Theo sah schräg über den Tisch zu Dante, der sich wieder einmal angeregt mit seinem Vater unterhielt und Maylin bisher, soweit ich es mitbekommen hatte, keines Blickes gewürdigt hatte.

»Ja, so in etwa haben sie sich das wohl gedacht. Mein Vater meinte nur zu mir, ich solle mich benehmen und ihm keine Schande machen. Er selbst wird erst bei der Hochzeit anwesend sein. Ich befürchte, er misstraut meiner Erziehung. Wieso nur?«

Erneut funkelten Theos hellgrüne Augen herausfordernd. Er wusste sicherlich, welche Wirkung seine außergewöhnlichen Augen auf die Frauenwelt hatten. Aber wenn er glaubte, ich würde ihm allein deswegen zu Füßen liegen, dann hatte er sich eindeutig getäuscht.

»Meine Mutter ist es mittlerweile gewohnt, dass ich ihre Pläne durchkreuze.
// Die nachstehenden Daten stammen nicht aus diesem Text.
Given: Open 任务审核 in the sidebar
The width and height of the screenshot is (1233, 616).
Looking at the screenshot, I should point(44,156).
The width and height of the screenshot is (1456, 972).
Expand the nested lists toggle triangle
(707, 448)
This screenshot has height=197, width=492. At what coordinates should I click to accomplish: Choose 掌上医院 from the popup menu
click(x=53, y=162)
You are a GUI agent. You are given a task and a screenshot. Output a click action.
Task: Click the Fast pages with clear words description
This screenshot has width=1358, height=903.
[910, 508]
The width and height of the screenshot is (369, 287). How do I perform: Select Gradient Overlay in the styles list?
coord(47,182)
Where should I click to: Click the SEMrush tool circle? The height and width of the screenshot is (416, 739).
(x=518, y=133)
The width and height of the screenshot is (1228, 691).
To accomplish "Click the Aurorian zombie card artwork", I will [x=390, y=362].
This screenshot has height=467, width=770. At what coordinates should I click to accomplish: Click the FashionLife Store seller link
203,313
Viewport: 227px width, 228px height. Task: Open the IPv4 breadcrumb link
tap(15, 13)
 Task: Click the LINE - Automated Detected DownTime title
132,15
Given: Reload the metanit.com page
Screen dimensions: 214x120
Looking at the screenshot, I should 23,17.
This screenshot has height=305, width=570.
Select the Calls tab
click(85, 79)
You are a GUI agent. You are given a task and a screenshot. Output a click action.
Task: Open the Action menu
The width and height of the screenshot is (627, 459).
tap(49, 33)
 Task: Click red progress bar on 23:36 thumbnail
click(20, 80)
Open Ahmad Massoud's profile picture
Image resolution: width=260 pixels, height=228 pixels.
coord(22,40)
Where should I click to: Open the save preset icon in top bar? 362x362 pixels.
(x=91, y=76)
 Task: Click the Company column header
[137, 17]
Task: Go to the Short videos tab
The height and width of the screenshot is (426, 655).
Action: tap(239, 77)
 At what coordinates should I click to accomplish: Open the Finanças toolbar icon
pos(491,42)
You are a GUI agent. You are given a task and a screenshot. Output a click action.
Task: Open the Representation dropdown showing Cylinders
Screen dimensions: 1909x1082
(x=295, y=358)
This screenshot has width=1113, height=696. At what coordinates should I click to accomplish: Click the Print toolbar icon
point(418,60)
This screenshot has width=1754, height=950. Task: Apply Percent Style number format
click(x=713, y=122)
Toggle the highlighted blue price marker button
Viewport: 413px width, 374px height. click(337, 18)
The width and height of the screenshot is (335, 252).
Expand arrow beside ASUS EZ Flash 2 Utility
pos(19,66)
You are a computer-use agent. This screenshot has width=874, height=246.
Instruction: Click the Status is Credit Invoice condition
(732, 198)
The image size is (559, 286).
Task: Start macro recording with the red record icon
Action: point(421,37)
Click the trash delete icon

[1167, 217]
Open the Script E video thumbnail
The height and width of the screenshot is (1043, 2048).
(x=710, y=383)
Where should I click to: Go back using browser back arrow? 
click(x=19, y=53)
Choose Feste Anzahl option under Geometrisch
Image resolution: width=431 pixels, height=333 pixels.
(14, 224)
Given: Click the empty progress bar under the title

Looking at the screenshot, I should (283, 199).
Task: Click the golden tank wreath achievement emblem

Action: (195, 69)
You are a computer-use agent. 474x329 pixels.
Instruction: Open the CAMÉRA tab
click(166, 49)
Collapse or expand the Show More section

Sie wird es überleben, dass wir zwei nicht bis an unser Lebensende glücklich und zufrieden Regenbögen pupsen. Nichts für ungut, aber wie du schon sagtest: Ich bin nur die Dritte in der Thronfolge. Wenn du hättest König werden wollen, hättest du dich wohl eher an Livia oder Maylin halten sollen.«

Ich pikste mit der Gabel weiter auf der Garnele herum, entschied mich dann aber doch, sie zu essen. Sollte das Kleid doch platzen. Wenn ich stattdessen verhungerte, wäre damit auch niemandem geholfen.

***

Als wir endlich alle Gänge durchhatten und ich zumindest halbwegs satt war, verlagerte sich die Gesellschaft in einen der kleineren Säle. Dort gab es noch mehr zu trinken und musikalische Untermalung durch einen Pianisten. Während ich mit Maylin den Saal betrat, erzählte ich ihr von Mutters Verkupplungsaktion. Theo hatte während des restlichen Essens nicht mehr viel mit mir gesprochen.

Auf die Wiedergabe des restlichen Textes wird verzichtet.